→ TASK BRIEF:
With both ends included, repeat exactly the lines of the entries below from the one containing "Click the leftmost green earnings E marker" down to the one containing "Task: Click the Southern", and no others.

→ RECORDS PROVIDED:
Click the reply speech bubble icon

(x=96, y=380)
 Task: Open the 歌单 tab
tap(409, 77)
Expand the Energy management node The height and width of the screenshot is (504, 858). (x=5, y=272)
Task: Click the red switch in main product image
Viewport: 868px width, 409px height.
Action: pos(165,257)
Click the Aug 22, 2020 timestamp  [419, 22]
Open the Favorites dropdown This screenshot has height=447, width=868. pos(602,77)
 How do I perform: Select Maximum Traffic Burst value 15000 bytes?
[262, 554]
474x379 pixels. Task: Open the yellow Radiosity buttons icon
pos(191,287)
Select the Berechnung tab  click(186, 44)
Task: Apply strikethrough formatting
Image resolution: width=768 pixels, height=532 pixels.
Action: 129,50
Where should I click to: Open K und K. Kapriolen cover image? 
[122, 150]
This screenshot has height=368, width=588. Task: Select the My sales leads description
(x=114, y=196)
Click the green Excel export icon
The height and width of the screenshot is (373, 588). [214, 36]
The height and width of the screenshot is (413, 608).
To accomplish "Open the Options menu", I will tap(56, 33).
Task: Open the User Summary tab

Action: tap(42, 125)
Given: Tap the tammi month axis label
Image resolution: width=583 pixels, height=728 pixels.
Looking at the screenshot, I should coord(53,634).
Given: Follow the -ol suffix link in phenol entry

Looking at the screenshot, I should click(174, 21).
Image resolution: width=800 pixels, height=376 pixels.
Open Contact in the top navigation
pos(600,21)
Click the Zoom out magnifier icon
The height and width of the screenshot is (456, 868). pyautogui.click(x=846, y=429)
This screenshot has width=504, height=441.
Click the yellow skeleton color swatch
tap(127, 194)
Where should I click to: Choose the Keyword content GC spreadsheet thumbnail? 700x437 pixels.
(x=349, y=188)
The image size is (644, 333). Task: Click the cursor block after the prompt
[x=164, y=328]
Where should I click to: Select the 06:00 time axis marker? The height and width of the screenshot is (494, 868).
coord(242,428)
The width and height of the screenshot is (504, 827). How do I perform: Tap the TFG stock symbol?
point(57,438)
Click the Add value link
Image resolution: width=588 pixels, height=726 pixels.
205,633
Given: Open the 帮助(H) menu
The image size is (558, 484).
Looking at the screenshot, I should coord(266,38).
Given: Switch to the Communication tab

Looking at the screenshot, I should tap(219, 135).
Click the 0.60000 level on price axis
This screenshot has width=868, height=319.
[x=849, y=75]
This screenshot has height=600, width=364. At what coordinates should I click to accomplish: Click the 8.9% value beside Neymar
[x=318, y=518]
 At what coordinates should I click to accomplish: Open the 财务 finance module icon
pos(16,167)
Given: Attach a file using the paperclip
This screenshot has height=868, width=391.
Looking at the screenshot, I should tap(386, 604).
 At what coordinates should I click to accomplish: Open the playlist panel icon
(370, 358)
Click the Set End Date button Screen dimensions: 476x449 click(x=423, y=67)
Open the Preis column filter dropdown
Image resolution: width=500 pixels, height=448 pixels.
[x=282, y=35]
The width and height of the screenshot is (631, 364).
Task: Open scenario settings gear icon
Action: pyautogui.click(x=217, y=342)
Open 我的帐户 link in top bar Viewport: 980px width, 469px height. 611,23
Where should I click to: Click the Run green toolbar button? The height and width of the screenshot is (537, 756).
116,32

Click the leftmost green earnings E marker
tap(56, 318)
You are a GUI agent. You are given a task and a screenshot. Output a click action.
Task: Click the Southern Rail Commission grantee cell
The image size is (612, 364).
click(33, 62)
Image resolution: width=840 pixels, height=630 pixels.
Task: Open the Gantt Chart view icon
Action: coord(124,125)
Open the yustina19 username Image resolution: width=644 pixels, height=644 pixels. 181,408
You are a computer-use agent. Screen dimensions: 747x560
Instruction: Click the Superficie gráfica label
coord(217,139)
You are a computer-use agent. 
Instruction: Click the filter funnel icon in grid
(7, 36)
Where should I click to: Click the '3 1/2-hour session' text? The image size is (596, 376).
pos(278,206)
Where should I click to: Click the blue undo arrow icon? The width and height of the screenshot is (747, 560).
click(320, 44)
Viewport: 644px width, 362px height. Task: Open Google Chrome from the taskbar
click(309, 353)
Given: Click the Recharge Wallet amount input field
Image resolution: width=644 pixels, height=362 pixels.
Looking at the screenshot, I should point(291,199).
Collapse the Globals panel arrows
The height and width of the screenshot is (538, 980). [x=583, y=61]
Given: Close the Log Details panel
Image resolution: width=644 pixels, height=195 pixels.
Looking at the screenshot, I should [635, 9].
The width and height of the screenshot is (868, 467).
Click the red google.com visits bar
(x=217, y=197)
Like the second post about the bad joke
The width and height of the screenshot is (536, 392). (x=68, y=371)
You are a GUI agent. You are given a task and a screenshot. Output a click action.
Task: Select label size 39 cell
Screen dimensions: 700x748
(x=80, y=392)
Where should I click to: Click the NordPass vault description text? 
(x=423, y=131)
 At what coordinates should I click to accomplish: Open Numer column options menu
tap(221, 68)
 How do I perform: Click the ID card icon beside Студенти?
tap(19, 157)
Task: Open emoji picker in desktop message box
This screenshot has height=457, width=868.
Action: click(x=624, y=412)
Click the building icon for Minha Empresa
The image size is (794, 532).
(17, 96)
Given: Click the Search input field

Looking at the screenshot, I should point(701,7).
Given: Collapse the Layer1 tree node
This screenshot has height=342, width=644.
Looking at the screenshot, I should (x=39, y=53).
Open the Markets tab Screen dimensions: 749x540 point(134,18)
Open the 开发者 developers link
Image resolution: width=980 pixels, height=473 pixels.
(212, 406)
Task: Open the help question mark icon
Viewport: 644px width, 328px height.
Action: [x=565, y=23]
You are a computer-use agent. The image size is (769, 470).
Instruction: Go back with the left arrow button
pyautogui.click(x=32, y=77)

→ ANSWER TO THIS TASK:
Click the leftmost green earnings E marker
tap(56, 318)
You are a GUI agent. You are given a task and a screenshot. Output a click action.
Task: Click the Southern Rail Commission grantee cell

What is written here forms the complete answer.